The Doors - Official
Biography

1In 1981, Rolling Stone magazine printed a photograph of Jim Morrison on its cover with the title: "Jim Morrison - he's hot, he's sexy and he's dead". Jim Morrison became famous at the age of 23 with the group The Doors. He was a poet, a rebel, a rock singer, and a leader. He was also one of rock's sexiest stars. Three years later he was fat, an alcoholic, and lying dead in a hotel bath in Paris. But his death, in 1971, wasn't the end of the story. Like James Dean and Marilyn Monroe, public interest in the star increased over the following years.

1James Douglas Morrison was born in Melbourne (Florida) on December 8, 1943. His father was an officer in the US navy and was often away from home for long periods of time. Jim's relationship with his parents was strange and he often claimed they were dead. When he was four years old, he experienced what he later described as the most important moment of his life. The Morrison family were driving along a desert road and came upon a fatal road accident involving a truck carrying Native Americans. As they drove away, Jim claimed that one of them died and that his soul passed into his body. Many years later, Morrison sang about the experience in Peace Frog: "Indians scattered on dawn's highway bleeding/Ghosts crowd the child's fragile eggshell mind".

At school Jim had a constant need to show off and be the centre of attention. He took a course on crowd psychology and revolt at college where he wrote papers on obscure books, many of which his tutors had never heard of. Jim loved reading and found the name of the group The Doors in a William Blake quote that he found in an Aldous Huxley book - "If the doors of perception were cleansed, everything would appear to man as it truly is, infinite".

1After a brief period at the University of Los Angeles where he studied film, Morrison decided to become a singer. It was the combination of poet and rock singer that made Jim Morrison different from other rock singers of the time. The Doors reached the top of the US charts in the summer of 1967 with their second single Light My Fire. Six albums followed that included classic songs such as Riders On The Storm and L.A. Woman. The two themes that constantly appeared in Morrison's lyrics were sex and death.

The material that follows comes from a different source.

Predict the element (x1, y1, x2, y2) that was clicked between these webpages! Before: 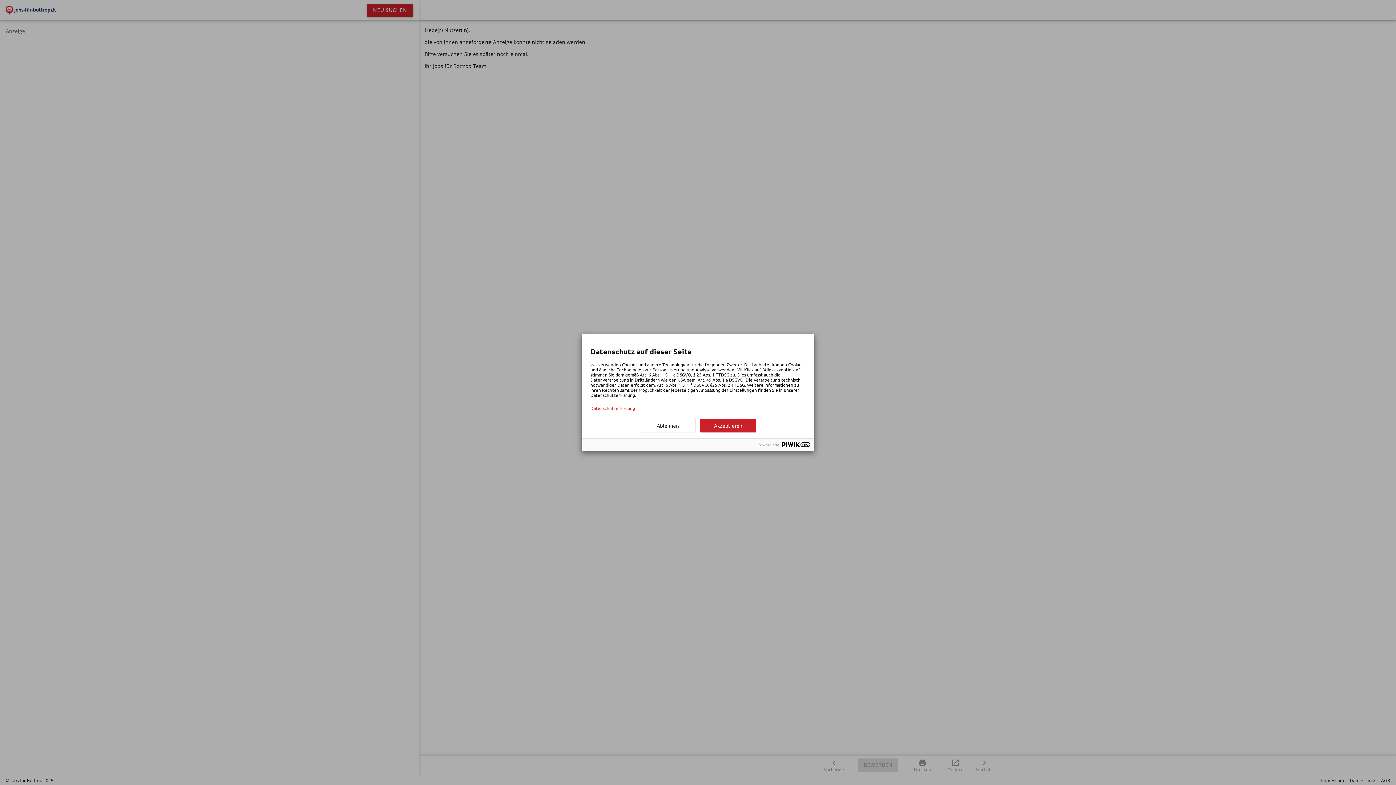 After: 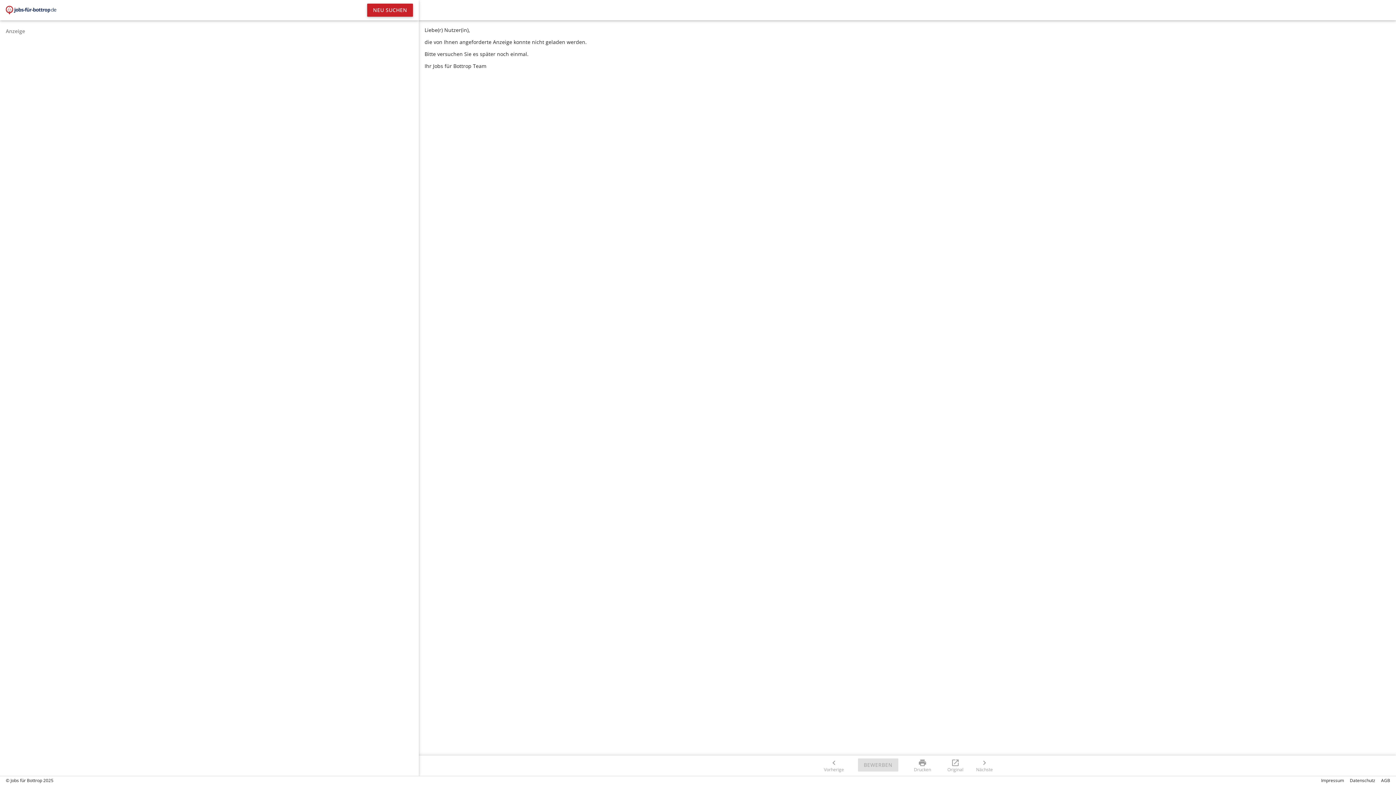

1The group's live performances were famous for the singer's outrageous behaviour on stage and his control over the audience (many concerts ended in riots). But in Miami in 1969, Jim Morrison suddenly turned against his audience. He abused them and then, according to some witnesses, exposed himself on stage; others testimoned there was no exposure . The Doors couldn't find another concert for six months and Morrison was given an eight-month jail sentence although he died before serving it.

1His friends at the time say that he tried to maintain the ecstatic state that he experienced on stage in his private life as well. Under the influence of drugs and alcohol he lived dangerously, playing matador with moving traffic, crashing cars, and provoking the police. His addiction to drugs and alcohol also changed his looks and caused his death while in Paris with his companion, Pamela Courson. A cocktail of alcohol and heroin was too much for his body and he died while having a bath. There was no autopsy and Morrison was buried in Père Lachaise cemetery near the graves of Edith Piaf and Oscar Wilde. Over the following years, the grave was often visited by Doors fans who spread the rumour that Jim Morrison wasn't dead and had in fact disappeared to India or Africa.